» ASSIGNMENT:
Repeat the data below in full and exactly.

[Dataset entries]
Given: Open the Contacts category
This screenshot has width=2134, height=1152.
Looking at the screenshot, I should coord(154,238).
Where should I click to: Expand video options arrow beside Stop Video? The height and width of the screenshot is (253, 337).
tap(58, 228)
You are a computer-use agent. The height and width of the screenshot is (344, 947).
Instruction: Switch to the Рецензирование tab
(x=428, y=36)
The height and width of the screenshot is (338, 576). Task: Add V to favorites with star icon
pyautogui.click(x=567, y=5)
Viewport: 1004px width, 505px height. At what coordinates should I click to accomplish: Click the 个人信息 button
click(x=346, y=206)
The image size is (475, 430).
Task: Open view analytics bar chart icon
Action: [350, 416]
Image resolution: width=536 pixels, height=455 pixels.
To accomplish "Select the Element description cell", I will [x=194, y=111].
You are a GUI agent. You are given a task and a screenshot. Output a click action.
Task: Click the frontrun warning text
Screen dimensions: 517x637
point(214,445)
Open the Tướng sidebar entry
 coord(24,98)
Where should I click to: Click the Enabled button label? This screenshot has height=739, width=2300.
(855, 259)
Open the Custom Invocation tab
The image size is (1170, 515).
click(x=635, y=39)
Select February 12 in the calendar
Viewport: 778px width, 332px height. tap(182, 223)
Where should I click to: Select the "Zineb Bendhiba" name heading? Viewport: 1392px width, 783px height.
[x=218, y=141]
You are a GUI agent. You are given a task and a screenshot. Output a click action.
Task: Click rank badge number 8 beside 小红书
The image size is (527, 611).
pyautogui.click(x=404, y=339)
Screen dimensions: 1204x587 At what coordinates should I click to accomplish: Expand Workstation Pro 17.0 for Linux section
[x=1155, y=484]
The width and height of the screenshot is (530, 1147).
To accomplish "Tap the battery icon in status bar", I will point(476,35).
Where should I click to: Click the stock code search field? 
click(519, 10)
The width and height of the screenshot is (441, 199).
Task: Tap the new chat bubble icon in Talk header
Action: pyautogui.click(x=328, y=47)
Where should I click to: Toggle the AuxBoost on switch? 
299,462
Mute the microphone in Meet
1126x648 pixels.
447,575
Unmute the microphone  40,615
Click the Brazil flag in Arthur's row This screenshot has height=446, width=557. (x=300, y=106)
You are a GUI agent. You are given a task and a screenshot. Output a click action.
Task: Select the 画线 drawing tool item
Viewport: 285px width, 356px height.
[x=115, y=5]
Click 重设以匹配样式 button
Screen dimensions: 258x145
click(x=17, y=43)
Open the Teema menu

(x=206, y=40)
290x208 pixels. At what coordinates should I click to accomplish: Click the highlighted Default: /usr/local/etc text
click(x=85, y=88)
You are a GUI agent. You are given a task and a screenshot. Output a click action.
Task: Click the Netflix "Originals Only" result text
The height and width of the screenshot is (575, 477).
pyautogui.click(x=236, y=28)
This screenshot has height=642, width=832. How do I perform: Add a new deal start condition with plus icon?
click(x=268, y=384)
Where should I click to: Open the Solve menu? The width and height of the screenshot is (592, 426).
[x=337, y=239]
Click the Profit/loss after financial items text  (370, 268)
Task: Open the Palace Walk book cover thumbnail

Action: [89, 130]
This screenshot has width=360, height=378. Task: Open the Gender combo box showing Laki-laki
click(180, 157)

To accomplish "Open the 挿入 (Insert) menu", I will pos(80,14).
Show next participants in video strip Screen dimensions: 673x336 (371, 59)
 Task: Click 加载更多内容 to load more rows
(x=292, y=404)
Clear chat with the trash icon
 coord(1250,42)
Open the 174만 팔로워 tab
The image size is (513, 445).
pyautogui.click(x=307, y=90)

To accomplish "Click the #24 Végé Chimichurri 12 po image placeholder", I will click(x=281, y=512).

» SOLUTION:
Given: Open the Contacts category
This screenshot has width=2134, height=1152.
Looking at the screenshot, I should coord(154,238).
Where should I click to: Expand video options arrow beside Stop Video? The height and width of the screenshot is (253, 337).
tap(58, 228)
You are a computer-use agent. The height and width of the screenshot is (344, 947).
Instruction: Switch to the Рецензирование tab
(x=428, y=36)
The height and width of the screenshot is (338, 576). Task: Add V to favorites with star icon
pyautogui.click(x=567, y=5)
Viewport: 1004px width, 505px height. At what coordinates should I click to accomplish: Click the 个人信息 button
click(x=346, y=206)
The image size is (475, 430).
Task: Open view analytics bar chart icon
Action: [350, 416]
Image resolution: width=536 pixels, height=455 pixels.
To accomplish "Select the Element description cell", I will [x=194, y=111].
You are a GUI agent. You are given a task and a screenshot. Output a click action.
Task: Click the frontrun warning text
Screen dimensions: 517x637
point(214,445)
Open the Tướng sidebar entry
 coord(24,98)
Where should I click to: Click the Enabled button label? This screenshot has height=739, width=2300.
(855, 259)
Open the Custom Invocation tab
The image size is (1170, 515).
click(x=635, y=39)
Select February 12 in the calendar
Viewport: 778px width, 332px height. tap(182, 223)
Where should I click to: Select the "Zineb Bendhiba" name heading? Viewport: 1392px width, 783px height.
[x=218, y=141]
You are a GUI agent. You are given a task and a screenshot. Output a click action.
Task: Click rank badge number 8 beside 小红书
The image size is (527, 611).
pyautogui.click(x=404, y=339)
Screen dimensions: 1204x587 At what coordinates should I click to accomplish: Expand Workstation Pro 17.0 for Linux section
[x=1155, y=484]
The width and height of the screenshot is (530, 1147).
To accomplish "Tap the battery icon in status bar", I will point(476,35).
Where should I click to: Click the stock code search field? 
click(519, 10)
The width and height of the screenshot is (441, 199).
Task: Tap the new chat bubble icon in Talk header
Action: pyautogui.click(x=328, y=47)
Where should I click to: Toggle the AuxBoost on switch? 
299,462
Mute the microphone in Meet
1126x648 pixels.
447,575
Unmute the microphone  40,615
Click the Brazil flag in Arthur's row This screenshot has height=446, width=557. (x=300, y=106)
You are a GUI agent. You are given a task and a screenshot. Output a click action.
Task: Select the 画线 drawing tool item
Viewport: 285px width, 356px height.
[x=115, y=5]
Click 重设以匹配样式 button
Screen dimensions: 258x145
click(x=17, y=43)
Open the Teema menu

(x=206, y=40)
290x208 pixels. At what coordinates should I click to accomplish: Click the highlighted Default: /usr/local/etc text
click(x=85, y=88)
You are a GUI agent. You are given a task and a screenshot. Output a click action.
Task: Click the Netflix "Originals Only" result text
The height and width of the screenshot is (575, 477).
pyautogui.click(x=236, y=28)
This screenshot has height=642, width=832. How do I perform: Add a new deal start condition with plus icon?
click(x=268, y=384)
Where should I click to: Open the Solve menu? The width and height of the screenshot is (592, 426).
[x=337, y=239]
Click the Profit/loss after financial items text  (370, 268)
Task: Open the Palace Walk book cover thumbnail

Action: [89, 130]
This screenshot has width=360, height=378. Task: Open the Gender combo box showing Laki-laki
click(180, 157)

To accomplish "Open the 挿入 (Insert) menu", I will pos(80,14).
Show next participants in video strip Screen dimensions: 673x336 (371, 59)
 Task: Click 加载更多内容 to load more rows
(x=292, y=404)
Clear chat with the trash icon
 coord(1250,42)
Open the 174만 팔로워 tab
The image size is (513, 445).
pyautogui.click(x=307, y=90)

To accomplish "Click the #24 Végé Chimichurri 12 po image placeholder", I will click(x=281, y=512).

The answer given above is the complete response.